The defendant first contends that a per se conflict of interest arose when the defendant accused his court-appointed counsel of incompetence in a pro se post-trial motion. He specifically argues that whenever a client charges his counsel with incompetent representation a per se conflict of interest arises because counsel is then faced with a “Charybdis and Scylla”-like dilemma: on the one hand, counsel has the duty to protect his client’s interests by arguing his own ineffectiveness, while on the other hand, counsel will naturally seek to protect his professional reputation by defending his actions to the possible detriment of his client’s best interests. Although we recognize that some allegations of incompetence may present a conflict of interest (see People v. Smith (1967), 37 Ill. 2d 622, 230 N.E.2d 169; People v. Norris (1977), 46 Ill. App. 3d 536, 361 N.E.2d 105), the allegations must not merely constitute spurious claims evolving from petty disputes between counsel and client. (See also People v. Gustafson (1979), 75 Ill. App. 3d 497, 393 N.E.2d 1315; People v. Gardner (1977), 47 Ill. App. 3d 529, 362 N.E.2d 14.) Accordingly, we hold that no conflict of interest results from an allegation of incompetence unless the allegation proves to be true.

In order to successfully establish incompetence of counsel, a defendant must demonstrate actual incompetence,., as manifested in the performance of his duties as trial attorney, which resulted in substantial prejudice to the defendant without which the outcome would probably have been different. (People v. Greer (1980), 79 Ill. 2d 103, 402 N.E.2d 203.) The degree of competency must be of such a low caliber as to reduce the proceedings to a farce and amount to virtually no representation. (People v. Stanley (1972), 50 Ill. 2d 320, 278 N.E.2d 792.) Accordingly, the alleged incompetency must be founded upon more than the client’s disagreement with counsel’s choice of trial tactics or judgment. Likewise, substantial prejudice must be shown by more than mere speculation or conjecture on the outcome of the trial had the representation been more to the defendant’s liking.

In the instant case, the alleged incompetence occurred when the defendant’s appointed counsel failed to observe the continuing order to exclude all witnesses from the courtroom. Thus, an alibi witness, John Ferguson, was unable to testify. Upon close examination of the record, though, we find the testimony of the defendant’s brother would not have changed the outcome of the trial. Therefore, assuming the failure to exclude the witness was incompetence, the record clearly shows no substantial prejudice to the defendant resulted. The evidence of the defendant’s guilt was overwhelming. Not only did the defendant fit the descrip*786tion of the suspect reported to have fled from the Motel 6, the security guard identified the defendant as the person he surprised on the second floor of the motel. Moreover, the defendant volunteered several inculpatory statements concerning his participation in the offense. Although the defendant and his mother testified in an attempt to establish an alibi, their testimony was not accepted by the court in view of this overwhelming evidence of guilt. Because the excluded witness’ testimony regarding his brother’s alibi would have been the same as that of the defendant and his mother, this testimony would merely have been cumulative and would not have affected the outcome of the proceedings. Thus, the allegation of incompetence was unfounded and no conflict of interest arose.

The defendant next argues that, because the circuit judge failed to specifically state on the record that he believed that a consecutive sentence was necessary to protect the public, the court violated section 5 — 8—4(b) of the Unified Code of Corrections and, accordingly, his cause must be remanded for sentencing. That section provides:

“The court shall not impose a consecutive sentence unless, having regard to the nature and circumstances of the offense and the history and character of the defendant, it is of the opinion that such a term is required to protect the public from further criminal conduct by the defendant, the basis for which the court shall set forth in the record.” (Emphasis added.) Ill. Rev. Stat. 1979, ch. 38, par. 1005 — 8—4(b).

* RAW DATA:
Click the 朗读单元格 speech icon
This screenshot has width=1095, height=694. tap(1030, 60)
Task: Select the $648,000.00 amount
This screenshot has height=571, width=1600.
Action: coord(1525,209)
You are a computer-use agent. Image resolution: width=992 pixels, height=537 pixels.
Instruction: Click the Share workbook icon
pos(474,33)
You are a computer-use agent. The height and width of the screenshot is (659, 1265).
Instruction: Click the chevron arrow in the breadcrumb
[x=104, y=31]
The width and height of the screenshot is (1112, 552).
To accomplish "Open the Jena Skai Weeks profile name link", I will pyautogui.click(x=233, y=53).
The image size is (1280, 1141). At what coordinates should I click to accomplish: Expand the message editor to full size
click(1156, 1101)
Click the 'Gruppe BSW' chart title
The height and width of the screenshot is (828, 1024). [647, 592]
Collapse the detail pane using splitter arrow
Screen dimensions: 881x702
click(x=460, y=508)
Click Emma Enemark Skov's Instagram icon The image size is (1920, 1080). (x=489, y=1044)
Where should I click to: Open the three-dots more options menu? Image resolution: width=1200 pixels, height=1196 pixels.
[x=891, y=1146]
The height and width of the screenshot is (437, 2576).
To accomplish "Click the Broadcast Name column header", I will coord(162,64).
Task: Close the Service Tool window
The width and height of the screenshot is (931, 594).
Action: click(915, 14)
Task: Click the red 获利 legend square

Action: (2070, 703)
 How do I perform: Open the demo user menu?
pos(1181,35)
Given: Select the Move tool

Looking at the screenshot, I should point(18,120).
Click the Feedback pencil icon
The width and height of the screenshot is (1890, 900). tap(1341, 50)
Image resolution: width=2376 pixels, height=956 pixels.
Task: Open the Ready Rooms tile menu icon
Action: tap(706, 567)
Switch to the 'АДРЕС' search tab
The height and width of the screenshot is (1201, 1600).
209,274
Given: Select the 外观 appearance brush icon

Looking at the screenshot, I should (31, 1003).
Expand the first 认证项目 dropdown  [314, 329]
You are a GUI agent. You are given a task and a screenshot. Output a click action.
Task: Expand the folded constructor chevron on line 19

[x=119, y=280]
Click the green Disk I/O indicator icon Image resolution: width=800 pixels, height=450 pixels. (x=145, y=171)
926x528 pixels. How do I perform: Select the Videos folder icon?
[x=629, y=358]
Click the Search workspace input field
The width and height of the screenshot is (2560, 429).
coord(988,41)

* WHAT THIS TASK INVOLVES: Carry on the appellate opinion from the point where it stops. The entries aren't needed for this.

* EXERCISE RESULT:
We find the defendant’s interpretation of section 5 — 8—4(b) as an incantation requiring the court to state specifically that it was of the opinion that consecutive sentencing would protect the public to be untenable. The section only requires that the reasons offered by the sentencing court support its conclusion that a consecutive sentence was necessary to protect the public from any further criminal conduct. It is the basis underlying these reasons that the court must set forth in the record, not the mere conclusion as the defendant contends. To rule otherwise would promote form over substance without giving defendants any further protection against arbitrary sentencing decisions.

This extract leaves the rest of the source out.